Jaques Rounders equipment is offered as either part of a complete Rounders set or individually. Jaques' Complete Rounders Set comes complete with solid wooden posts for setting out the rounders court, a beautiful Ash wood rounders bat and Safeplay ball with a with a superb cord wind-on grip. The whole Rounders set comes in a handy canvas case.
Originating in Great Britain and Ireland in the 17th century, Rounders is often considered as a school game although it is also played at a competitive level where teams compete in international tournaments.
The game of Rounders centres on innings where teams of up to nine on each side take alternate turns in batting and fielding. Points are scored by the batting team by completing a circuit around four posts set out around the field without being caught out or a post touched with the ball before they reach it.
As a sport, Rounders must be considered modern as it has only recently gained official status with written rules and a National Association.
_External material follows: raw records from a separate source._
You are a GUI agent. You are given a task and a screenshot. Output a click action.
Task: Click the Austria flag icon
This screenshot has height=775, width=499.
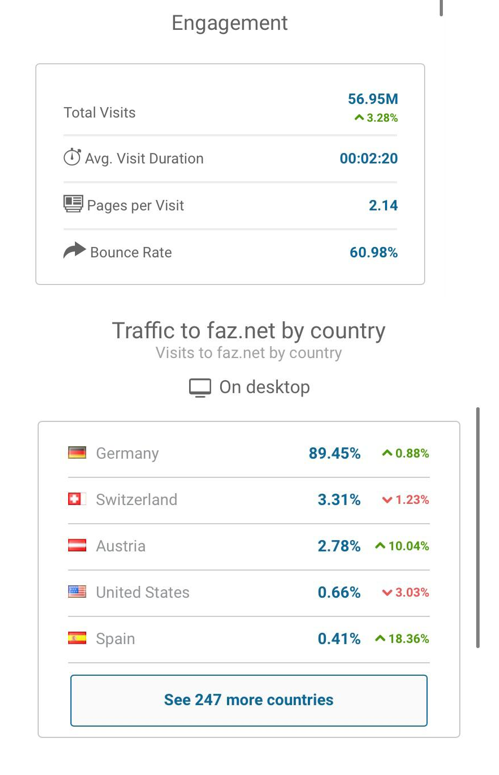(x=77, y=546)
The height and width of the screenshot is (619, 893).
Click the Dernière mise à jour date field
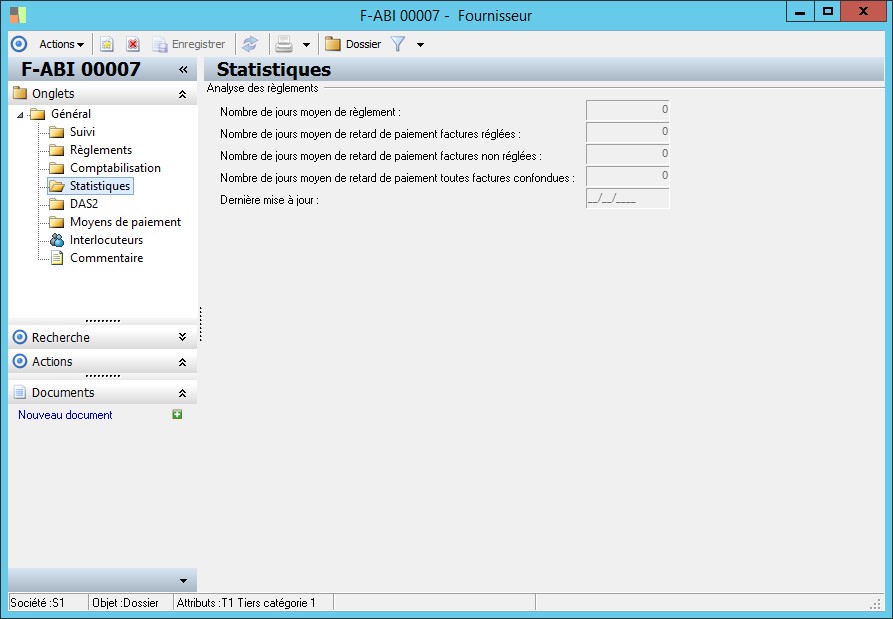click(x=627, y=199)

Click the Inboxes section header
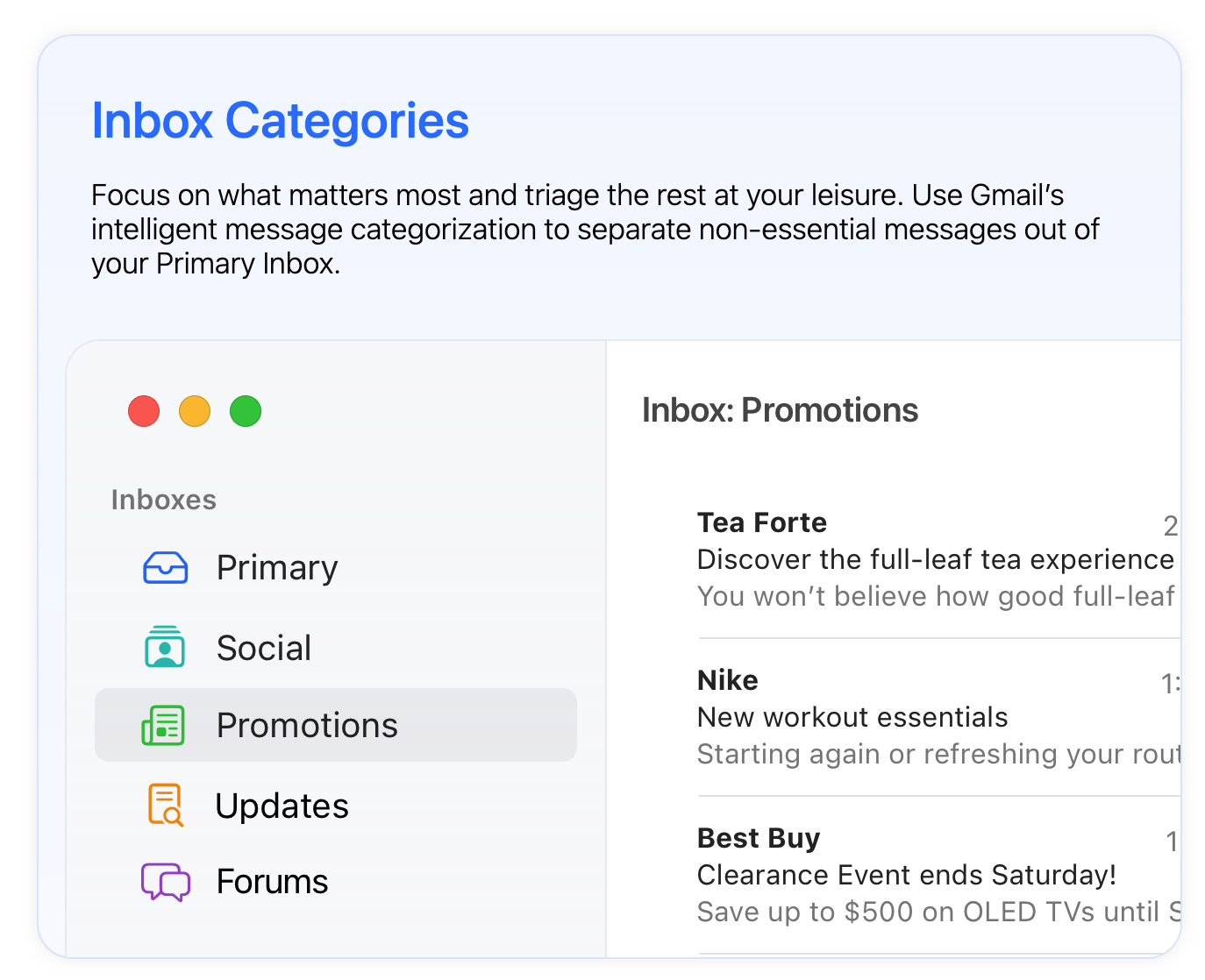(x=163, y=500)
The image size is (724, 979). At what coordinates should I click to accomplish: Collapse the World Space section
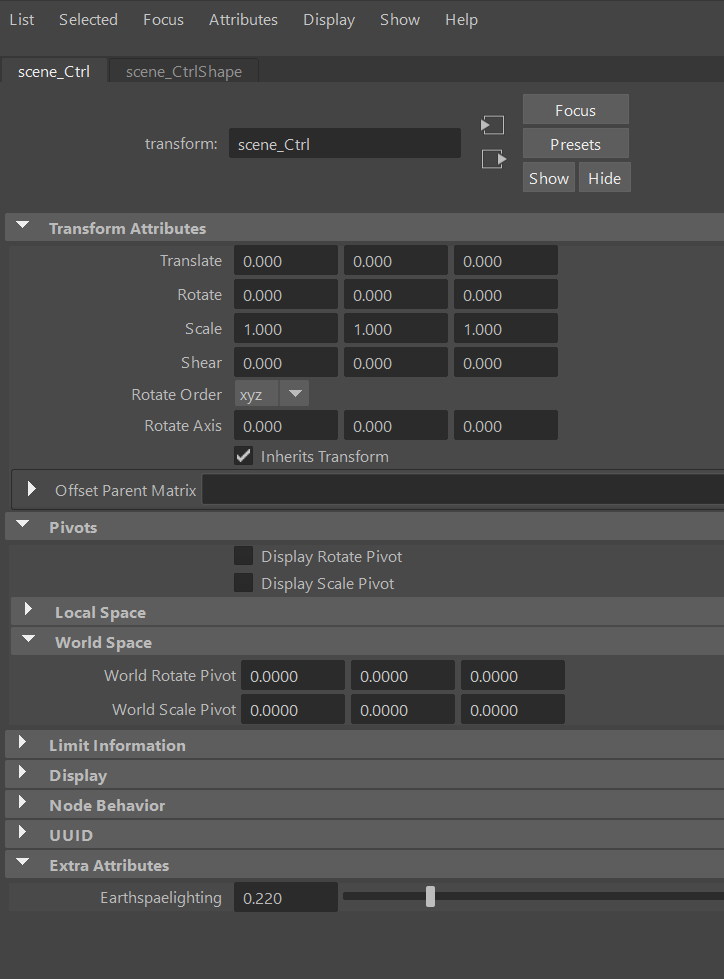click(29, 642)
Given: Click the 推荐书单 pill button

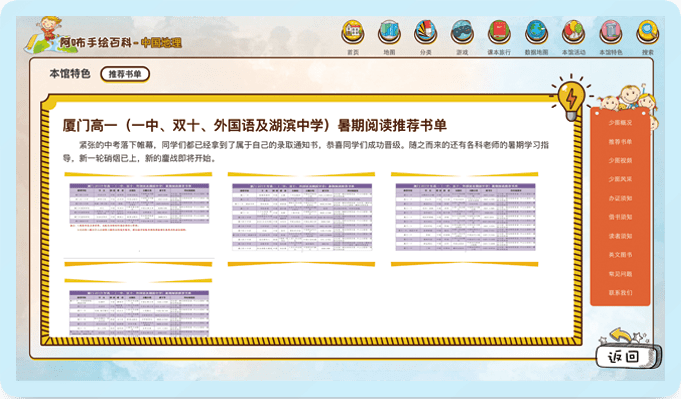Looking at the screenshot, I should pyautogui.click(x=125, y=74).

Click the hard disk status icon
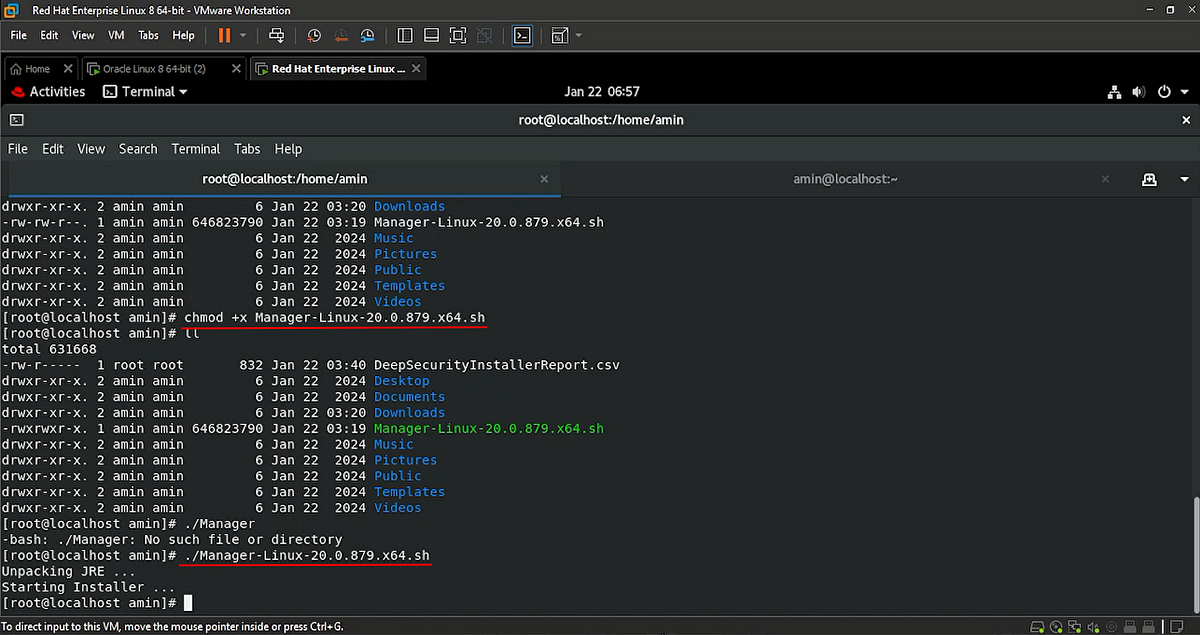(x=1037, y=627)
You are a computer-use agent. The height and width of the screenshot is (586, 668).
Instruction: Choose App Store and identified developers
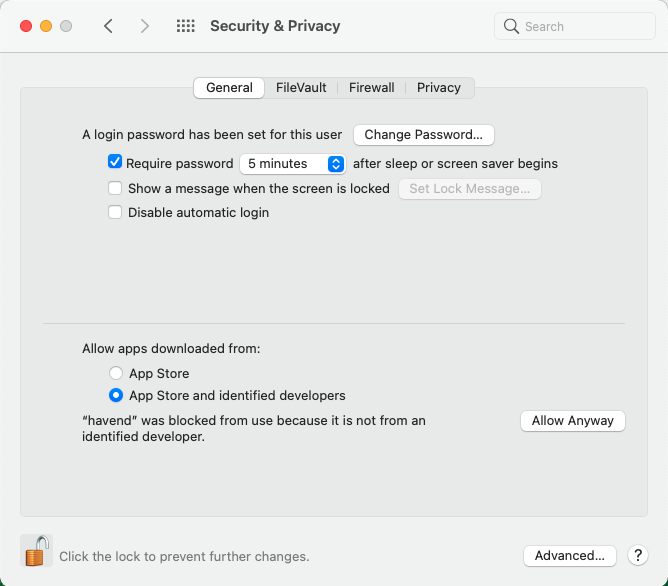116,395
However, the origins of the game go back many years with historical associations and similarities to many bat and ball games, such as cricket, stoolball, baseball and softball. Today it is becoming increasingly popular with schools, clubs and families as an ideal team sport for a variable number of mixed ability participants.
Rules of Rounders
To set up a Rounders pitch, the positioning of the posts are set in a diamond shape, the measurements are not critical and may be reduced slightly for younger players. Ideally the total playing area should be about 40 yards square but a smaller area is often quite satisfactory if that is all that is available. The Rounders bat is normally one standard size for all players and ideally each batsman should have his own stick. However when only one stick is available, the batsman leaves it for the next batsman after hitting the ball.